WHAT TO DO -
This task calls for the lines below starting at the one containing "极简灯光型材常见问题汇总 (114, 1004)" and ending at the one containing "How to Start a Legacy", repeated exactly with both ends kept and pictures left out.

<<<<

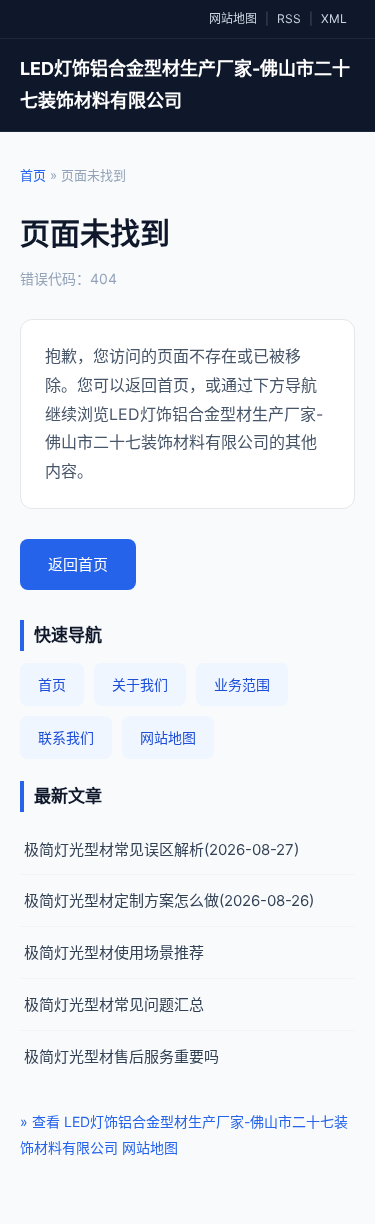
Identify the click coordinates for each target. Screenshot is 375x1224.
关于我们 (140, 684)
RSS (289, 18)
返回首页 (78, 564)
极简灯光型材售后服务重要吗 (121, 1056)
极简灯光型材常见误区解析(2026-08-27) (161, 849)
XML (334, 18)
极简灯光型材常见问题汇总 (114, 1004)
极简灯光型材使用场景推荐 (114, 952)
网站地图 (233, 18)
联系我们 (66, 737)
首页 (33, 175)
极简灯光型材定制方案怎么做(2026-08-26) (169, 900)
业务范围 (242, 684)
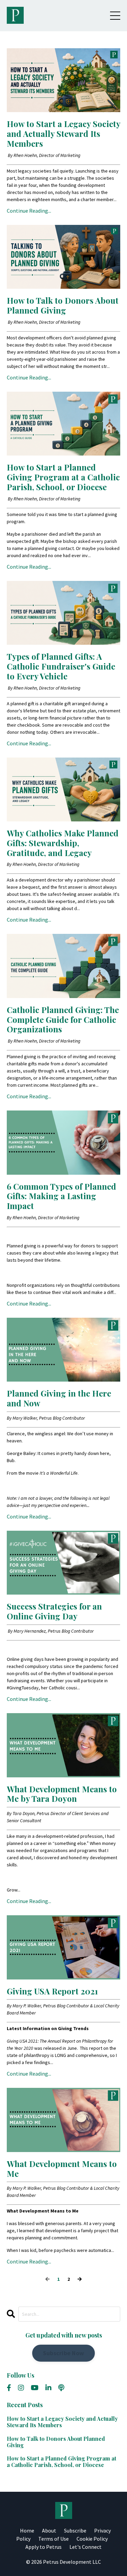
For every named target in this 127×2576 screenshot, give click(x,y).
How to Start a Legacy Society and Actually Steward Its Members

>>>>
<<<<

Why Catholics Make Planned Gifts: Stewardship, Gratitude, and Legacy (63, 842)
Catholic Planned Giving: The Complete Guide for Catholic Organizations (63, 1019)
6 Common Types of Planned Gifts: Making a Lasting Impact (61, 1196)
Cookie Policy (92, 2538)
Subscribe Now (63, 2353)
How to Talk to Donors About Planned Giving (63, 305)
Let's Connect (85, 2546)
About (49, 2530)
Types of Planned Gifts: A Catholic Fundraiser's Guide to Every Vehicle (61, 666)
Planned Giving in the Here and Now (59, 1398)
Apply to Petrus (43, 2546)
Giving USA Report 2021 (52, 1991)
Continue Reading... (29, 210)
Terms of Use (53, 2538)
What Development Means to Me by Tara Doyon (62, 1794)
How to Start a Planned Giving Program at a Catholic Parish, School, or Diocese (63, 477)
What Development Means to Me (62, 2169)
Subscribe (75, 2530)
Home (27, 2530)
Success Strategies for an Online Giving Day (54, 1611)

>>>>

ANSWER BOX -
极简灯光型材常见问题汇总 (114, 1004)
极简灯光型材使用场景推荐 (114, 952)
网站地图 (233, 18)
联系我们 (66, 737)
首页 (33, 175)
极简灯光型材定制方案怎么做(2026-08-26) (169, 900)
业务范围 (242, 684)
For every named target in this 127×2576 screenshot, give click(x,y).
How to Start a Legacy Society and Actually Steward Its Members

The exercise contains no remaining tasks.